Pasó sus últimos años compartiendo cuarto con las cenizas de mi abuela en la planta baja de su casa. Nunca lo oí hablar de ella; en realidad, nunca lo oí hablar de nada. Podía ver cómo su rostro arrugado y cansado se iluminaba con la visita de los nietos, pero su sonrisa era un tanto melancólica. Cada vez que hablo de él de esta forma, mi papá suele llamarme la atención; dice que debería recordar cómo eran las cosas antes. Hasta ahora no logro entender si ese antes se refiere a antes de las diálisis semanales, o antes de que ella se fuera. Porque después de su muerte hasta la voz le raspaba la garganta queriendo abandonarlo. Lo que quedó de él al final solo supo dejarse morir.

El medio fue simple, y hasta cierto punto, ridículo. Luego de una vida llena de anécdotas y de haber tenido la oportunidad de compartir sus mejores —y peores— años junto al ser que más amaba, mi abuelo murió por comer un pan en medio de una diálisis. A pesar de su rostro enfermo y su espíritu decaído, su poder de convencimiento bastó para lograr que los enfermeros le convidaran del pan que sería su última cena, un día de agosto de 2006.
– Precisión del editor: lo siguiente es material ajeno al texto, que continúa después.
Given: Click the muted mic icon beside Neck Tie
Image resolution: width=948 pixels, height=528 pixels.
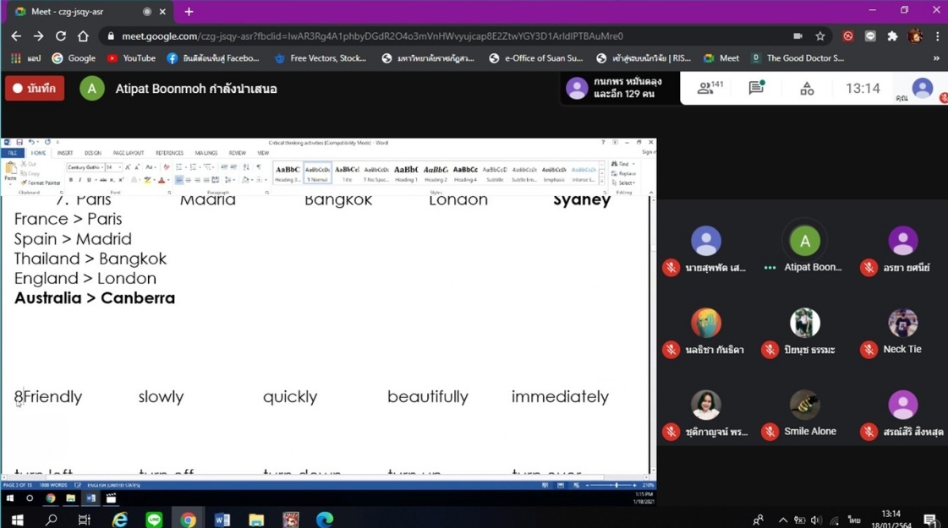Looking at the screenshot, I should coord(869,350).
Desde ahí, los que compartieron su vida pasaron a compartir una urna en la misma casa de Urdesa Central, hasta el día en que murió el tercero de sus cuatro hijos y resultó que ya no quedaba más espacio en la pequeña caja de madera que reposaba en el altar de la sala. Entonces los llevamos al mar y quiero imaginar que alcanzaron su «felices por siempre».